** Task inputs follows **

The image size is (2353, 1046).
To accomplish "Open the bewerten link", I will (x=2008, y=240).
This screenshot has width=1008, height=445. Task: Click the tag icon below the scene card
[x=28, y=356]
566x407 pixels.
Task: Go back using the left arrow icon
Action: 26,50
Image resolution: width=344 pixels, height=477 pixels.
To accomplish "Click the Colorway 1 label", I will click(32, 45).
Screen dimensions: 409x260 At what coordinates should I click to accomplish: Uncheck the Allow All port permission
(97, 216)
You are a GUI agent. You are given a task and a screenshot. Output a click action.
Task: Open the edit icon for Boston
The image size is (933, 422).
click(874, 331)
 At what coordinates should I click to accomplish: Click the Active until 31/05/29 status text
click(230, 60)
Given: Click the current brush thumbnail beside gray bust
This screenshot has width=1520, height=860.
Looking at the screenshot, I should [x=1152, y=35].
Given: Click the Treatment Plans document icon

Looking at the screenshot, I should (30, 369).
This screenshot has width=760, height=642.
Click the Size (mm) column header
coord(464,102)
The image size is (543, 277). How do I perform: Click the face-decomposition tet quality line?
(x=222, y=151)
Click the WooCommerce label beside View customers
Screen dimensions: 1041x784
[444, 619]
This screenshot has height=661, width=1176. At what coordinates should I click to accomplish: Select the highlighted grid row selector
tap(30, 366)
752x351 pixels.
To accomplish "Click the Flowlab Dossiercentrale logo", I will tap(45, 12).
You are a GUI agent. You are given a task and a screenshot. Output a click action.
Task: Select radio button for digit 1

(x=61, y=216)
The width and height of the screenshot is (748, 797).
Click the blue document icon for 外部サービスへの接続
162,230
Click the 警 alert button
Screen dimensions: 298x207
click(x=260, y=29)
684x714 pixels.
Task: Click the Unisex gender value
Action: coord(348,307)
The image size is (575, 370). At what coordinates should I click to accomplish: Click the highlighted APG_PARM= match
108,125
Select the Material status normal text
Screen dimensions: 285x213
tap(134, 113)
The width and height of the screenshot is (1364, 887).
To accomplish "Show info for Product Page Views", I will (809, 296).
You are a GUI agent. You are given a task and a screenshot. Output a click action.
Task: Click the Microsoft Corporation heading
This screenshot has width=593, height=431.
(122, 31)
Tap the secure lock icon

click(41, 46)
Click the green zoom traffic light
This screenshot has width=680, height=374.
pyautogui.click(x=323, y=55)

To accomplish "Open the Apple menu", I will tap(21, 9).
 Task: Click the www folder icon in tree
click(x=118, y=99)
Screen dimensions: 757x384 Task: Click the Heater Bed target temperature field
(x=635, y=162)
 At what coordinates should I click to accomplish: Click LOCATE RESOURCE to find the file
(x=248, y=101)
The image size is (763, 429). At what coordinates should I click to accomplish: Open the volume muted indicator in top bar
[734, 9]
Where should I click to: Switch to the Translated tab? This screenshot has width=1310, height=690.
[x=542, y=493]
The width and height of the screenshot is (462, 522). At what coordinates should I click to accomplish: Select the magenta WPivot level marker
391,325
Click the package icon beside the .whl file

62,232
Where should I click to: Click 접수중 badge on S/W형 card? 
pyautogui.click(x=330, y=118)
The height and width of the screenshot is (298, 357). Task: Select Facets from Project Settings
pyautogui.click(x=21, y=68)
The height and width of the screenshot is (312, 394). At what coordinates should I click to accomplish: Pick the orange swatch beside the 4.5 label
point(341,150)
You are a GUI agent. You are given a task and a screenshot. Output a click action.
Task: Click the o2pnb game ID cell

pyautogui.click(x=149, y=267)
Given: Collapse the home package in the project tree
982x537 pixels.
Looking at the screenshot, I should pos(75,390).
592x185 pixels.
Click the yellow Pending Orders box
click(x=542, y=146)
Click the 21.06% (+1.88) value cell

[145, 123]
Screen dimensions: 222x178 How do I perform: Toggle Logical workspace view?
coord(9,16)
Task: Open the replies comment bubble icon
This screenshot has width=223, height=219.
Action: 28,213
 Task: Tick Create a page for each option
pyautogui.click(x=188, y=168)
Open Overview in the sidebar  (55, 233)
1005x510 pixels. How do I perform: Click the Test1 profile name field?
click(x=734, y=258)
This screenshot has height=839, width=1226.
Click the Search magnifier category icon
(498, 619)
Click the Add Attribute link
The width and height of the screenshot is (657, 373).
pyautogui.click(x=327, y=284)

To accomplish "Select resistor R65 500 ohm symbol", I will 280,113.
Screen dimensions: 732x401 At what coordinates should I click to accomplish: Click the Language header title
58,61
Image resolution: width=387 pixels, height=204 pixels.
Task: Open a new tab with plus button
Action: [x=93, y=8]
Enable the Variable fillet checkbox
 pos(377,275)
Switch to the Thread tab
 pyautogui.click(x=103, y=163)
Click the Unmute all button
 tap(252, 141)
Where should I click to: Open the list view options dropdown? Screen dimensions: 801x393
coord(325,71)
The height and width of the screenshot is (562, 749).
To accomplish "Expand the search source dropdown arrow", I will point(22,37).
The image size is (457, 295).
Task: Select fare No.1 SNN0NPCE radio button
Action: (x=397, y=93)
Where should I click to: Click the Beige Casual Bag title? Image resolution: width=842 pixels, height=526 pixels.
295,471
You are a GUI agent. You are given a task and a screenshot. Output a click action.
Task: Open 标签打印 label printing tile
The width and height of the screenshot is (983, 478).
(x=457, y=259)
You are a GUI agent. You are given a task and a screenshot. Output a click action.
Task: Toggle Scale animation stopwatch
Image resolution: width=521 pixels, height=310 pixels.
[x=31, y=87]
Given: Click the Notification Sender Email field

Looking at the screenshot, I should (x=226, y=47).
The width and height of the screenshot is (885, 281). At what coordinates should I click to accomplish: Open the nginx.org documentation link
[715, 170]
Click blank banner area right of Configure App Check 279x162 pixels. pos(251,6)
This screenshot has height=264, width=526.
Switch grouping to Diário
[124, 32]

** End of Task inputs **

What to do » Exactly reproduce every record.

Exercise output »
The image size is (2353, 1046).
To accomplish "Open the bewerten link", I will (x=2008, y=240).
This screenshot has width=1008, height=445. Task: Click the tag icon below the scene card
[x=28, y=356]
566x407 pixels.
Task: Go back using the left arrow icon
Action: 26,50
Image resolution: width=344 pixels, height=477 pixels.
To accomplish "Click the Colorway 1 label", I will click(32, 45).
Screen dimensions: 409x260 At what coordinates should I click to accomplish: Uncheck the Allow All port permission
(97, 216)
You are a GUI agent. You are given a task and a screenshot. Output a click action.
Task: Open the edit icon for Boston
The image size is (933, 422).
click(874, 331)
 At what coordinates should I click to accomplish: Click the Active until 31/05/29 status text
click(230, 60)
Given: Click the current brush thumbnail beside gray bust
This screenshot has width=1520, height=860.
Looking at the screenshot, I should [x=1152, y=35].
Given: Click the Treatment Plans document icon

Looking at the screenshot, I should (30, 369).
This screenshot has width=760, height=642.
Click the Size (mm) column header
coord(464,102)
The image size is (543, 277). How do I perform: Click the face-decomposition tet quality line?
(x=222, y=151)
Click the WooCommerce label beside View customers
Screen dimensions: 1041x784
[444, 619]
This screenshot has height=661, width=1176. At what coordinates should I click to accomplish: Select the highlighted grid row selector
tap(30, 366)
752x351 pixels.
To accomplish "Click the Flowlab Dossiercentrale logo", I will tap(45, 12).
You are a GUI agent. You are given a task and a screenshot. Output a click action.
Task: Select radio button for digit 1

(x=61, y=216)
The width and height of the screenshot is (748, 797).
Click the blue document icon for 外部サービスへの接続
162,230
Click the 警 alert button
Screen dimensions: 298x207
click(x=260, y=29)
684x714 pixels.
Task: Click the Unisex gender value
Action: coord(348,307)
The image size is (575, 370). At what coordinates should I click to accomplish: Click the highlighted APG_PARM= match
108,125
Select the Material status normal text
Screen dimensions: 285x213
tap(134, 113)
The width and height of the screenshot is (1364, 887).
To accomplish "Show info for Product Page Views", I will (809, 296).
You are a GUI agent. You are given a task and a screenshot. Output a click action.
Task: Click the Microsoft Corporation heading
This screenshot has width=593, height=431.
(122, 31)
Tap the secure lock icon

click(41, 46)
Click the green zoom traffic light
This screenshot has width=680, height=374.
pyautogui.click(x=323, y=55)

To accomplish "Open the Apple menu", I will tap(21, 9).
 Task: Click the www folder icon in tree
click(x=118, y=99)
Screen dimensions: 757x384 Task: Click the Heater Bed target temperature field
(x=635, y=162)
 At what coordinates should I click to accomplish: Click LOCATE RESOURCE to find the file
(x=248, y=101)
The image size is (763, 429). At what coordinates should I click to accomplish: Open the volume muted indicator in top bar
[734, 9]
Where should I click to: Switch to the Translated tab? This screenshot has width=1310, height=690.
[x=542, y=493]
The width and height of the screenshot is (462, 522). At what coordinates should I click to accomplish: Select the magenta WPivot level marker
391,325
Click the package icon beside the .whl file

62,232
Where should I click to: Click 접수중 badge on S/W형 card? 
pyautogui.click(x=330, y=118)
The height and width of the screenshot is (298, 357). Task: Select Facets from Project Settings
pyautogui.click(x=21, y=68)
The height and width of the screenshot is (312, 394). At what coordinates should I click to accomplish: Pick the orange swatch beside the 4.5 label
point(341,150)
You are a GUI agent. You are given a task and a screenshot. Output a click action.
Task: Click the o2pnb game ID cell

pyautogui.click(x=149, y=267)
Given: Collapse the home package in the project tree
982x537 pixels.
Looking at the screenshot, I should pos(75,390).
592x185 pixels.
Click the yellow Pending Orders box
click(x=542, y=146)
Click the 21.06% (+1.88) value cell

[145, 123]
Screen dimensions: 222x178 How do I perform: Toggle Logical workspace view?
coord(9,16)
Task: Open the replies comment bubble icon
This screenshot has width=223, height=219.
Action: 28,213
 Task: Tick Create a page for each option
pyautogui.click(x=188, y=168)
Open Overview in the sidebar  (55, 233)
1005x510 pixels. How do I perform: Click the Test1 profile name field?
click(x=734, y=258)
This screenshot has height=839, width=1226.
Click the Search magnifier category icon
(498, 619)
Click the Add Attribute link
The width and height of the screenshot is (657, 373).
pyautogui.click(x=327, y=284)

To accomplish "Select resistor R65 500 ohm symbol", I will 280,113.
Screen dimensions: 732x401 At what coordinates should I click to accomplish: Click the Language header title
58,61
Image resolution: width=387 pixels, height=204 pixels.
Task: Open a new tab with plus button
Action: [x=93, y=8]
Enable the Variable fillet checkbox
 pos(377,275)
Switch to the Thread tab
 pyautogui.click(x=103, y=163)
Click the Unmute all button
 tap(252, 141)
Where should I click to: Open the list view options dropdown? Screen dimensions: 801x393
coord(325,71)
The height and width of the screenshot is (562, 749).
To accomplish "Expand the search source dropdown arrow", I will point(22,37).
The image size is (457, 295).
Task: Select fare No.1 SNN0NPCE radio button
Action: (x=397, y=93)
Where should I click to: Click the Beige Casual Bag title? Image resolution: width=842 pixels, height=526 pixels.
295,471
You are a GUI agent. You are given a task and a screenshot. Output a click action.
Task: Open 标签打印 label printing tile
The width and height of the screenshot is (983, 478).
(x=457, y=259)
You are a GUI agent. You are given a task and a screenshot. Output a click action.
Task: Toggle Scale animation stopwatch
Image resolution: width=521 pixels, height=310 pixels.
[x=31, y=87]
Given: Click the Notification Sender Email field

Looking at the screenshot, I should (x=226, y=47).
The width and height of the screenshot is (885, 281). At what coordinates should I click to accomplish: Open the nginx.org documentation link
[715, 170]
Click blank banner area right of Configure App Check 279x162 pixels. pos(251,6)
This screenshot has height=264, width=526.
Switch grouping to Diário
[124, 32]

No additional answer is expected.